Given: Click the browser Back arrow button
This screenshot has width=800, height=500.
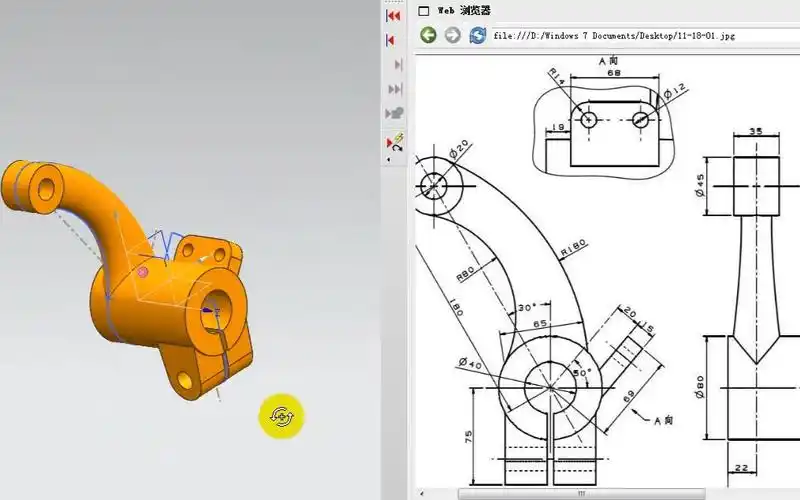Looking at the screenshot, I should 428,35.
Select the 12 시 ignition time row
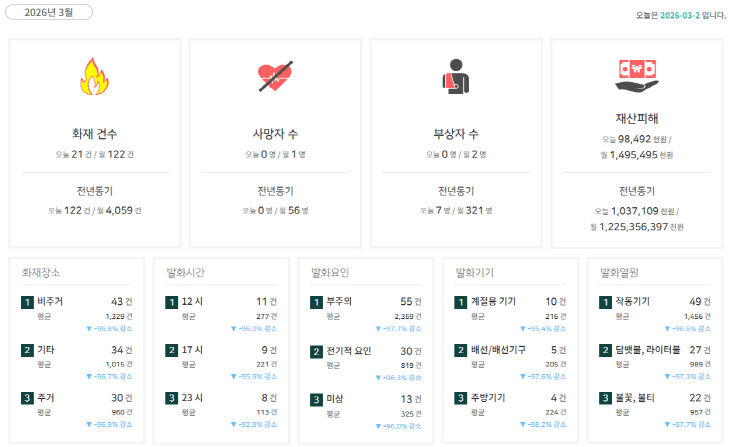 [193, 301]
::::::::::
REQUIREMENT:
Only the text of the listing above should be copied, exactly and with pictures left out.

SOLVED EXERCISE:
Given: Click the browser Back arrow button
This screenshot has width=800, height=500.
Looking at the screenshot, I should 428,35.
Select the 12 시 ignition time row
 [193, 301]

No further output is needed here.